Dimapur | February 28 : Poor road connectivity is emerging a major stumbling block in providing proper healthcare services to People Living with HIV in Nagaland. The state has invested heavily in the fight against AIDS, but bad roads and poor infrastructure is hindering the progress of service providers as well as PLHIVs across the state. The problem is grave especially for those living in the rural and remote areas.
The districts of Mon, Tuensang and Kiphire have the distinction of being most effected due to poor road connectivity. It is reported that villages in the Tobu area of Mon district, PLHIVs travel 200 kilometers to Mon town just for blood tests. Though the distance is shorter, roads to Tobu town from these villages are inaccessible. The picture is grim as Tobu block remains one of the most neglected places in the district. People from Tobu town itself find it easier to access facilities from Tuensang rather than Mon town, as the road connectivity from Tobu to Mon remains cut most parts of the year.
An appalling sight of just how road conditions in the state are, many PLHIVs in Noklak area of Tuensang district have stopped taking treatment as it proves costly for them. “Since the road is bad, Sumo fares are very high…many people cannot afford it and have stopped coming for treatment,” an AIDS worker says. The situation is worse in Thonoknyu area where even outreach workers find it difficult to penetrate. Villages along the Myanmar border remain cut off from the rest of the district, preventing PLHIVs from accessing proper and timely treatments.
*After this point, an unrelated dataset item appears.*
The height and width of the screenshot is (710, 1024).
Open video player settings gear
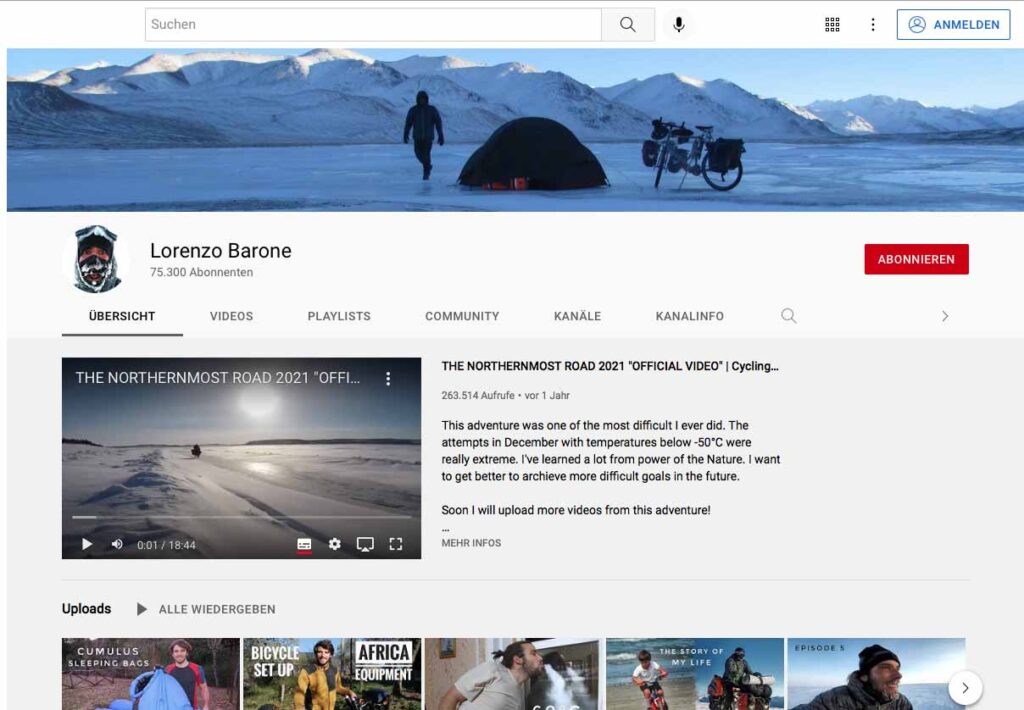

Service providers cannot reach out to patients as desired.
Close to Kohima, Phek district still faces similar problems of bad roads leading to numerous complications for service providers as well as PLHIVs. Phek does not have an Antiretroviral Treatment Centre and depends on Kohima centre for medicines, which makes it difficult for people to access treatment. The situation is far worse in Meluri sub-division where bad roads are reported to be a major hindrance to accessing proper AIDS healthcare facilities.
Mobile healthcare vans do not reach major parts of the state due to bad and inaccessible roads.  One of the most arguable factors noted is that the AIDS fight would be more successful if the state has good roads. It is reported by NGOs that 80% of PLHIVs are from underprivileged backgrounds and poor road connectivity only make things harder for them.
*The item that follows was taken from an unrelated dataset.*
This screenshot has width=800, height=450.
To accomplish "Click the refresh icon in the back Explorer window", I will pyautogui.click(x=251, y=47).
“We have to create a situation which is affordable for them…most roads here are not even pliable,” a Tuensang based AIDS worker says. Most PLHIVs living in remote areas are living under the shadow of bad governance. Part time development schemes for road constructions have not helped improve the situation either.
There is a common consensus that services for PLHIVS cannot improve unless the road conditions improve. AIDS workers feel the time has come to move beyond prevention programmes and concentrate on containing the virus. They feel that departments which can improve the quality of life for PLHIVs must be roped in the fight against AIDS.